We conducted a double-blind placebo-controlled randomized clinical trial in which 30 patients with pain attributed to carpal tunnel syndrome had either a 1000 gauss magnet or a placebo metal disk applied to the carpal tunnel area using a Velcro wrap for a period of 45 minutes. Pain was measured on a visual analogue scale using 0 and 10 as anchors.
Presenting symptoms including numbness, tingling, burning, and pain did not differ significantly between the 2 groups. There was significant pain reduction across the 45-minute period for both groups. However, t test comparisons found no significant differences between the groups for beginning pain, pain at 15 minutes, pain at 30 minutes, or pain at 45 minutes. The use of a magnet for reducing pain attributed to carpal tunnel syndrome was no more effective than use of the placebo device.
Four recent randomized trials have provided conflicting results concerning the efficacy of magnets in relieving pain. Two double-blind randomized trials have found that magnets relieve pain in postpolio subjects1 and in patients with postoperative wounds.2 However, double-blind randomized studies of magnet therapy for treatment of low back pain3 and foot pain4 showed no benefit.
In an attempt to find alternate forms of therapy,5,6 many chronic sufferers of carpal tunnel syndrome have resorted to using magnets to alleviate their symptoms. The purpose of our study was to determine the efficacy of magnet therapy on pain attributed to carpal tunnel syndrome when compared with a placebo device.

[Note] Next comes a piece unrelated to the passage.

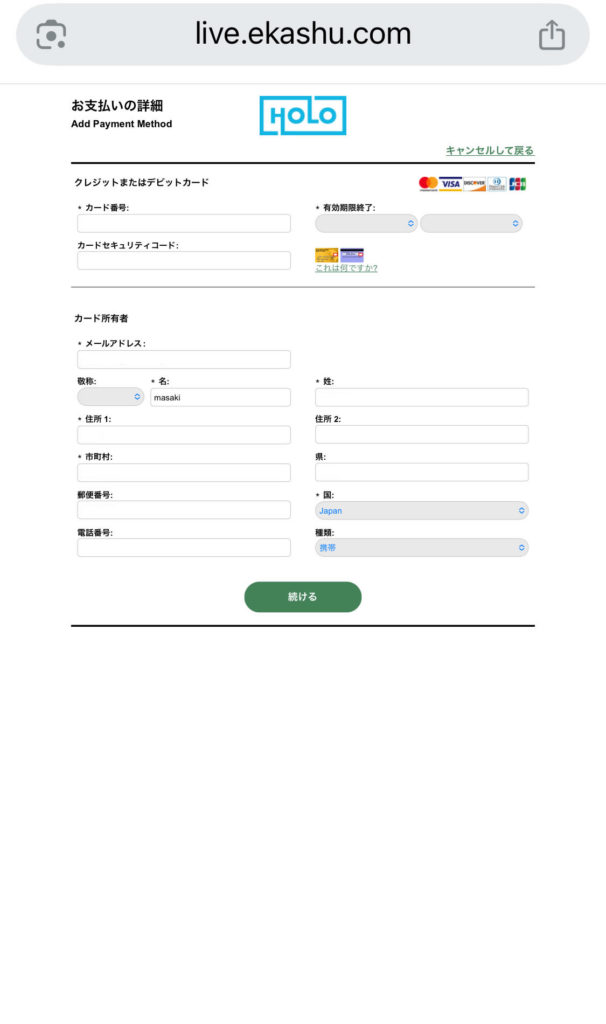This screenshot has width=606, height=1024.
Task: Click the VISA card logo
Action: (x=450, y=184)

We contacted 160 patients who had wrist pain attributed to carpal tunnel syndrome by their primary care physicians. These patients were identified from the billing databases at a university-operated family practice clinic and a rural private practitioner’s office. The inclusion criteria for participation were presence of chronic wrist pain in the area of the carpal tunnel and the willingness to accept randomization into treatment or control group. Individuals were excluded before randomization if the source of pain had been attributed to some cause other than carpal tunnel syndrome, if they had taken pain medication within 4 hours of beginning treatment, if their body mass index was greater than 35, or if they were not experiencing pain at the time treatment was started.
The magnets and placebo devices used in our study were custom made by Medical Magnetics of Houston, Texas. The devices consisted of 5 stacked magnetic pads. Four of these were flexible (2500 gauss, residual induction). The fifth pad was a neodymium disk (10,000 gauss, residual induction). The flexible pads were 1.7 inches in diameter, and the neodymium disk was 0.5 inches in diameter. All 5 pads were glued together to form a single unit. Actual magnetic energy was determined to be 1000 gauss at the surface of the center of the magnet, and depth of penetration was estimated to be adequate for the carpal tunnel area. The placebo disks appeared identical to the magnets. Each magnet and placebo was labeled with a computer-generated random number, wrapped in foam, and boxed individually. Individual boxes were selected at the time of the patient appointment without regard for the order or numerical identifier, which served as a blinding device. Codes identifying placebo or control were not broken until the completion of the study.
After giving written consent, patients were asked to complete a short questionnaire collecting demographic and symptom information. They were then asked to rate the pain at the most painful point in the wrist using the visual analog scale (VAS) of the McGill Pain Questionnaire.7 The VAS consisted of a standard length line labeled 0 on the left and 10 on the right. The patient was instructed to place a mark on that line at the appropriate position relative to the degree of pain experienced (0 = no pain; 10 = the worst pain ever experienced). The distance of the mark from 0 was then measured in millimeters to provide the pain score. A new pain scale was provided for each measurement, and patients were not allowed to view previous measurements, to insure the objectivity of the patient’s pain perception.
A device, either magnet or placebo, was then placed on the wrist overlying the carpal tunnel. The device was secured with foam and a wrist bracelet fastened with Velcro. Each patient was then asked to remain seated and to keep the device in place for the next 45 minutes. This time period was selected based on the experience of the postpolio pain trial.1 Throughout the 45 minutes a research assistant observed the patients to ensure that they did not tamper with their device. The patients were asked to rate their pain on the VAS at 15-minute intervals. After 45 minutes the device was removed, and the patient again rated his or her pain on a VAS.